Sidebar 6: Understanding Face Recognition Accuracy

The accuracy of a face recognition algorithm cannot be reduced to a single number. Algorithms make mistakes in a variety of different ways, some of which are more problematic than others. Algorithms use a photo of a subject (a probe photo) to search for matching faces in a database of identified face images. An algorithm can return one of two responses: an accept—a photo that it thinks is a possible match, or a reject—a concession that no matching photos were found.

  • If the algorithm finds a match that indeed contains the subject, it has achieved a true accept—it correctly made a match.
  • If the subject isn’t in the database of images and the algorithm correctly returns nothing, it has achieved a true reject—it correctly found that there was no match.
  • If the subject isn’t in the database of images but the algorithm mistakenly suggests a match with the image of someone else, it has produced a false accept—it matched to the wrong person.
  • If the subject is in the image database, but the algorithm fails to find a match or mistakenly suggests a match containing someone else, it has produced a false reject—it should have found the right person but didn’t.191

In figuring out how to handle false accepts and rejects, a law enforcement agency has to make a difficult choice. If the goal is to identify as many leads as possible, it might prefer to be over-inclusive and err on the side of false accepts, giving more possible leads from which to choose (assuming the correct lead could eventually be identified from this set). This is the approach of the FBI face recognition database (NGI-IPS), which returns between two and 50 candidate mug shots for any given search—most of which necessarily will be false accepts.192 

Yet a false accept could be devastating to someone mistakenly implicated by face recognition. To avoid these errors, an agency might prefer false rejects instead, and stipulate that searches will return a small number of candidate images. Doing so, however, risks failing to find the right person at all.

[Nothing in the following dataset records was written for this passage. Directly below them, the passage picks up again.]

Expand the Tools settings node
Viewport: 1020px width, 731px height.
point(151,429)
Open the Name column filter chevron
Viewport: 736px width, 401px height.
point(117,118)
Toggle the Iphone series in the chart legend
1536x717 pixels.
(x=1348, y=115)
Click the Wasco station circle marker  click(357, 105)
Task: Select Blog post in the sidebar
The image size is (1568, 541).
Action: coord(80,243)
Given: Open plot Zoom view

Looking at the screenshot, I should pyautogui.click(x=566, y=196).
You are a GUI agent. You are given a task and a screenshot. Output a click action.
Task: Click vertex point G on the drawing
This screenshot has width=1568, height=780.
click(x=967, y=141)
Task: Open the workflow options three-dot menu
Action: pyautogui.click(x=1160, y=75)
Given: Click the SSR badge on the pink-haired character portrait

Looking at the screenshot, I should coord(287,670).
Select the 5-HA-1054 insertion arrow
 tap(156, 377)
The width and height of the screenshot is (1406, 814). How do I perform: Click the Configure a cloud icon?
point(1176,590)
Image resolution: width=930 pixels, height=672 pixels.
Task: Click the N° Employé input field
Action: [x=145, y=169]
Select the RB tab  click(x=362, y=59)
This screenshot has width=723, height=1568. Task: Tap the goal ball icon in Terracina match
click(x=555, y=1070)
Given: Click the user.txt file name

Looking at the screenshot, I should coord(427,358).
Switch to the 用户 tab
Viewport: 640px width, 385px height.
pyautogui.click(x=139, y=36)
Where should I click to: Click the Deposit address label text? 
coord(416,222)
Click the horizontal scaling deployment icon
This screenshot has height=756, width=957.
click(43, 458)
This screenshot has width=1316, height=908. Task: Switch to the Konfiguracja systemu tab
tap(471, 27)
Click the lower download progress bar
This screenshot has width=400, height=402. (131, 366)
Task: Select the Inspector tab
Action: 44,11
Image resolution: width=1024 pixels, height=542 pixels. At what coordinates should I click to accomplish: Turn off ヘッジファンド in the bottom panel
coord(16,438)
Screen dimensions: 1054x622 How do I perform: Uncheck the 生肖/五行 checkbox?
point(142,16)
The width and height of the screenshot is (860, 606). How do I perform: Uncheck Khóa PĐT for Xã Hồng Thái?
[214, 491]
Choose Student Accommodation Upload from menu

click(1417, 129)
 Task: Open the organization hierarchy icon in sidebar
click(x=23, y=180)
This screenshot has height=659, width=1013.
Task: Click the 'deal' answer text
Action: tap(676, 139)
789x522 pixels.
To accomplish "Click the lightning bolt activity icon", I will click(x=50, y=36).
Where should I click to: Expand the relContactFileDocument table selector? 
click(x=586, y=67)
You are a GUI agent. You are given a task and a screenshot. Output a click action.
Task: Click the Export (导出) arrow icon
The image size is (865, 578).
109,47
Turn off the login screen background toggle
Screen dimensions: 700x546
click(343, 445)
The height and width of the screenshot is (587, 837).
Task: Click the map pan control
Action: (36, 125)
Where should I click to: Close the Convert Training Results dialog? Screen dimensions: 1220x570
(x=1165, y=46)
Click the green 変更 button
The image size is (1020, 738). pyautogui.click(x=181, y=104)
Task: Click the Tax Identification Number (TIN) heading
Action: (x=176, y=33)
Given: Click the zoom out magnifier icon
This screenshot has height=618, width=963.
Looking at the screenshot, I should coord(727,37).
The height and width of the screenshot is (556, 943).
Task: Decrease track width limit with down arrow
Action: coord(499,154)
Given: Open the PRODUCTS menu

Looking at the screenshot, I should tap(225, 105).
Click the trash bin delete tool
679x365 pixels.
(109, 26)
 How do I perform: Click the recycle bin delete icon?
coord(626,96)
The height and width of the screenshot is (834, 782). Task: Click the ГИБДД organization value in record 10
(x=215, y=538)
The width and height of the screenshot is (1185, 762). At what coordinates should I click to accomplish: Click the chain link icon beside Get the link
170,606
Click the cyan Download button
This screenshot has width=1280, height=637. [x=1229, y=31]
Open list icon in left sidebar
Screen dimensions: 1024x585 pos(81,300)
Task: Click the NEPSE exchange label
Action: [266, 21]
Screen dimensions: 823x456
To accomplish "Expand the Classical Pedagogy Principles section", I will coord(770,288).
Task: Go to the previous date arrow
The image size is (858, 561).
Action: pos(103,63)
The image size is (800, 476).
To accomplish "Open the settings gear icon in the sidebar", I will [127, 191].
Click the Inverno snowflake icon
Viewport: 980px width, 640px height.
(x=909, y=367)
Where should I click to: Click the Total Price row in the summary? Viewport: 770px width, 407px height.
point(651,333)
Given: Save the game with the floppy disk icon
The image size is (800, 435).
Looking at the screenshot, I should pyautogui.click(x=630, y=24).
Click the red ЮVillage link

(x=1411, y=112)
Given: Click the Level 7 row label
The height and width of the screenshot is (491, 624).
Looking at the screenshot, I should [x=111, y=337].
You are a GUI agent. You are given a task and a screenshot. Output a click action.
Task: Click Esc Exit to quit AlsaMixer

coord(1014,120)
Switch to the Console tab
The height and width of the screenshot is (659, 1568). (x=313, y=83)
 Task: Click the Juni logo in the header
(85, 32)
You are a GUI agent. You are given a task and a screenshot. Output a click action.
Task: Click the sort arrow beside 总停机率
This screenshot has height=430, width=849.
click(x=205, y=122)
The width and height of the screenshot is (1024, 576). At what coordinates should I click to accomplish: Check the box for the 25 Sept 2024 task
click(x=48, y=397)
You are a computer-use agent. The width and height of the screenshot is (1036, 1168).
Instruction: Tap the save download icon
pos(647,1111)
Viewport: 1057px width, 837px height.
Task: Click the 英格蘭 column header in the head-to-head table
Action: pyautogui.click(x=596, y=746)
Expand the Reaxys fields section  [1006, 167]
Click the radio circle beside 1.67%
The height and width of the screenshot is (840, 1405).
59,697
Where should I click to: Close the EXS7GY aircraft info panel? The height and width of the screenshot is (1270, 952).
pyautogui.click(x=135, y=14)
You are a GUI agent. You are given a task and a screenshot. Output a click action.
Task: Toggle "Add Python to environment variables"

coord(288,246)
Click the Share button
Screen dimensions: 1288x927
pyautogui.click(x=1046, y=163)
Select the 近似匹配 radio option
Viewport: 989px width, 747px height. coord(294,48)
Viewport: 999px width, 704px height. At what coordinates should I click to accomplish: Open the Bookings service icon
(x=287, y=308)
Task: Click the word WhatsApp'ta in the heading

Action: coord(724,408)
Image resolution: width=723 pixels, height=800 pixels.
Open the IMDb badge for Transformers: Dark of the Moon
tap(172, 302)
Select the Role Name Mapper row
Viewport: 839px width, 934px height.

  • 191. See MBE 2010 at Patrick J. Grother, et. al., Multiple-Biometric Evaluation, Report on the Evaluation of 2D Still-Image Face Recognition Algorithms, NIST Interagency Report 7709 at 15, National Institute of Standards and Technology (Aug. 24, 2011), http://ws680.nist.gov/publication/get_pdf.cfm?pub_id=905968.
  • 192. U.S. Gov’t Accountability Office, GAO-16-267, Face Recognition Technology: FBI Should Better Ensure Privacy and Accuracy 14 (May 2016).

2. Law enforcement agencies use too few protections for accuracy.

Most agencies that provided a face recognition use policy included some form of disclaimer stating that potential matches were investigative leads only and could not form the sole basis for arrest. Beyond this, however, agencies appear to take remarkably few steps to protect against errors in their face recognition systems.

a. Agencies do not consistently consider accuracy when purchasing systems.

The contracting process gives agencies a chance to ensure system accuracy by requiring certain accuracy thresholds, or that algorithms be submitted to accuracy tests, both before and after purchase.

Few agencies provided a full set of contracting documents in response to our records requests. Of the nine contract-related responses we did receive, four were sole source contracts, meaning that there was no competitive process for selecting or upgrading the face recognition system.193 The other agencies providing responses demonstrated very different approaches to face recognition accuracy.

On one end of the spectrum, the Los Angeles County Sheriff’s Department and Ohio Bureau of Criminal Investigation did not require any demonstration or testing for face recognition accuracy. When one company asked whether there were accuracy expectations for face and iris recognition, L.A. County responded: “There are no expectations, as we are requesting vendors to enlighten us as to [the] accuracy capability for standalone face and iris.”194 These vague standards contrast sharply with both agencies’ strong accuracy requirements for fingerprint algorithms.195

  • 193. The nine agencies that provided contract documents, including RFPs, responses to RFPs, sole source purchasing documents, and contracts, are: Maricopa County Sheriff’s Office; Los Angeles County Sheriff’s Department; SANDAG; San Francisco Police Department; Pinellas County Sheriff’s Office; Michigan State Police; Virginia State Police; South Sound 911; and the West Virginia Intelligence Fusion Center (WVI/FC). Agencies with sole source contracts, either for the initial system purchase or for the latest system upgrade are: Maricopa County Sheriff’s Office; Pinellas County Sheriff’s Office; Virginia State Police; and WVI/FC.
  • 194. See Los Angeles County Sheriff’s Office, Bulletin Number 1: Questions and Responses Release, Multi-Biometric Identification System (MBIS) Request for Information Number 414-SH (Feb. 2, 2010), Document p. 000205.
  • 195. Both agencies required specific accuracy rates for the systems’ fingerprint algorithms, broken down by true match rates, failure to match rates, and by probe image type such as mobile searches and latent-to-criminal comparisons (analogous to the remote biometric identification application of face recognition). See LA County Sheriff’s Office, Request for Proposals for Multimodal Biometric Identification System (MBIS) Solution (July 2013), Document pp. 000935–000937; Ohio Bureau of Criminal Investigation, Response to Ohio Attorney General’s Office Request for Proposals No. RFP-BCI-ITS-AB01 from 3M Cogent, Document p. 016396.
“[W]e are requesting vendors to enlighten us as to [the] accuracy capability for standalone face and iris.”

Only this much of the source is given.